저장된 데이터 항목:
----

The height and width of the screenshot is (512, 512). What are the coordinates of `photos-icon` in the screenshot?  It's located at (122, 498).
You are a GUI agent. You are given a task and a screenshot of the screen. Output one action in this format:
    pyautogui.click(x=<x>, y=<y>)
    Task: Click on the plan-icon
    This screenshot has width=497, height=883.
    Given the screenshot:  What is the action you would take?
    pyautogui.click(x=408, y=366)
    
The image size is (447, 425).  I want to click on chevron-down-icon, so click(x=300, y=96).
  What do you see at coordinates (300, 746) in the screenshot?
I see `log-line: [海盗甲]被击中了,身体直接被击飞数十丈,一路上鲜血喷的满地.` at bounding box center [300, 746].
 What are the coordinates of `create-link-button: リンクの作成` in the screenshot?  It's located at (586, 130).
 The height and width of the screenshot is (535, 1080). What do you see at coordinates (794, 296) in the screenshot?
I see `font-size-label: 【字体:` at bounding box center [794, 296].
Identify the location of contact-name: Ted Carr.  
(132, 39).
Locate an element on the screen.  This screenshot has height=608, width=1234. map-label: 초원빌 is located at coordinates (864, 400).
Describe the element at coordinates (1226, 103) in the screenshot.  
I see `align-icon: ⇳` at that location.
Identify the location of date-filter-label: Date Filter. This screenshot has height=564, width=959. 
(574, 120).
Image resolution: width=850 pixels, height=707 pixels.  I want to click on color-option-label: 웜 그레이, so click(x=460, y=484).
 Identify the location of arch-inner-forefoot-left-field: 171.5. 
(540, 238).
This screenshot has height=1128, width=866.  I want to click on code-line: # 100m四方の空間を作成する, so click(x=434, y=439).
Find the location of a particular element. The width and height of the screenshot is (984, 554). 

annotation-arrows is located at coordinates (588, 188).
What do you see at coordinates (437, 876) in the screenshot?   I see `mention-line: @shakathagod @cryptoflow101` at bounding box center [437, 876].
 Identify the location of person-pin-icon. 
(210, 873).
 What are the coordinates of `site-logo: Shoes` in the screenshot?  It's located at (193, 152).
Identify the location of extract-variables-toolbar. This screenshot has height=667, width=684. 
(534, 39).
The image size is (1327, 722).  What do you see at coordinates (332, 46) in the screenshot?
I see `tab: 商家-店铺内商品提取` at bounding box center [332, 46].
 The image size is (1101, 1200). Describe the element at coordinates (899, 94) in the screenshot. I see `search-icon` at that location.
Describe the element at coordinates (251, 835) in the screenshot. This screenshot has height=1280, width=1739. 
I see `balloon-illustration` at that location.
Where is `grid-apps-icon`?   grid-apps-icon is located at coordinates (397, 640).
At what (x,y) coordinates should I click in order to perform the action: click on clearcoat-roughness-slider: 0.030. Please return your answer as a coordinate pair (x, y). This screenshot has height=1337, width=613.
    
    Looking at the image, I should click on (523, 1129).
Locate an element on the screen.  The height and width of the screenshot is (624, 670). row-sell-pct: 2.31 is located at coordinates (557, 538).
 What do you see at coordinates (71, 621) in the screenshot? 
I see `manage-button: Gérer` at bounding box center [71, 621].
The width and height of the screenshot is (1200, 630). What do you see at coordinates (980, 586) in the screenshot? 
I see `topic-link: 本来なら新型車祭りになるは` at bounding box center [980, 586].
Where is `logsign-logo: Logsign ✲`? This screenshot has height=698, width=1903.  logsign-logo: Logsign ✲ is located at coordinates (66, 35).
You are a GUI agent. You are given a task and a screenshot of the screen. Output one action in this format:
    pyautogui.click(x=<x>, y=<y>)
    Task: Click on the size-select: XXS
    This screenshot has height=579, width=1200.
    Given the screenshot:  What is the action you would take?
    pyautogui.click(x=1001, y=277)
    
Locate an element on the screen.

----

- 과제 목표 -
위 항목에서 "coordinates (864, 400)."라는 문구가 든 줄부터 "Image resolution: width=850"라는 문구가 든 줄까지를 '번호'와 '내용' 두 열의 마크다운 표로 옮기세요. 빈 줄은 빼세요.

- 과제 답안 -
| 번호 | 내용 |
|---|---|
| 1 | Locate an element on the screen.  This screenshot has height=608, width=1234. map-label: 초원빌 is located at coordinates (864, 400). |
| 2 | Describe the element at coordinates (1226, 103) in the screenshot.   |
| 3 | I see `align-icon: ⇳` at that location. |
| 4 | Identify the location of date-filter-label: Date Filter. This screenshot has height=564, width=959.  |
| 5 | (574, 120). |
| 6 | Image resolution: width=850 pixels, height=707 pixels.  I want to click on color-option-label: 웜 그레이, so click(x=460, y=484). |